For services running on ECS, each task definition has an IAM Role attached
that has permissions to use secrets stored in parameter store with a prefix
unique for that service (each service encrypts its secrets with its own KMS
key). For example, serviceA will use the prefix serviceA and have a secret
under serviceA/DB_PASSWORD and serviceB will have its own secret under
serviceB/DB_PASSWORD. Each service cannot access each others secrets and even
if they could, they also need access to use the corresponding KMS key before
they're able to read the secrets. Since secrets are added as environment
variables we can inject them during startup with chamber.

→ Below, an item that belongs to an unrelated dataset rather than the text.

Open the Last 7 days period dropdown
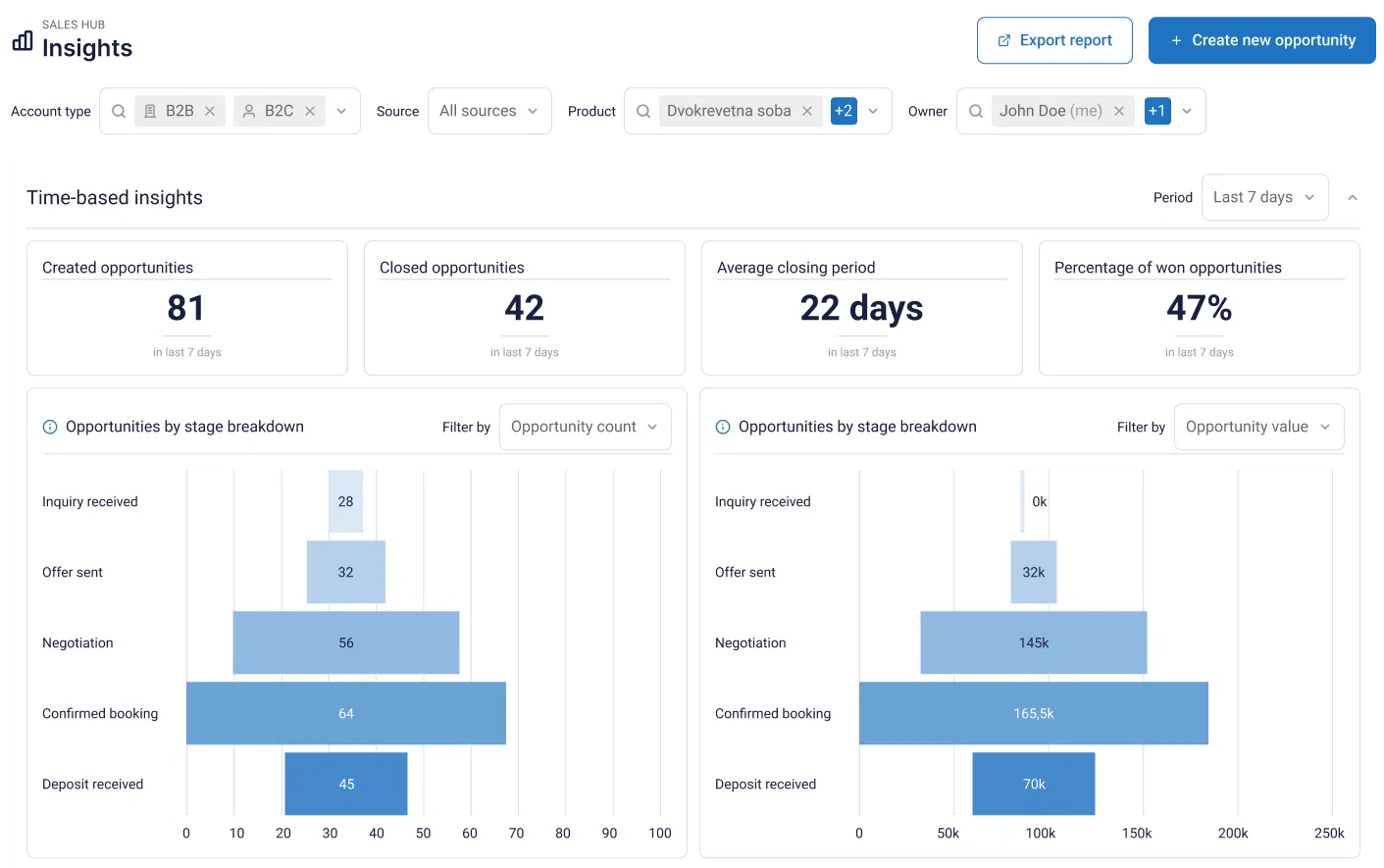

The entry point for
your docker container might look as following `CMD ["chamber", "exec",
"serviceA", "\--", "./executable"]`. Chamber will inject the secrets store in
SSM before starting the executable which reads the secrets from the env
variables.

For other services such as Lambda we do not use environment variables, instead
we use the AWS SDK to fetch secrets during cold starts and cache them for the
duration of the Lambda container. If you're using Node.js lambda functions
this is a little bit trickier to do than Go or python lambdas but it's still
possible. The Lambda function also has an IAM access to only fetch the secrets
under its own prefix.

For adding, removing or editing secrets we can use the chamber CLI with each
individual devs AWS access keys. For example: `chamber write serviceA PASSWORD
hunter2` to write a new secret or `chamber list serviceA` to list set secrets.

[1]
[https://github.com/segmentio/chamber](https://github.com/segmentio/chamber)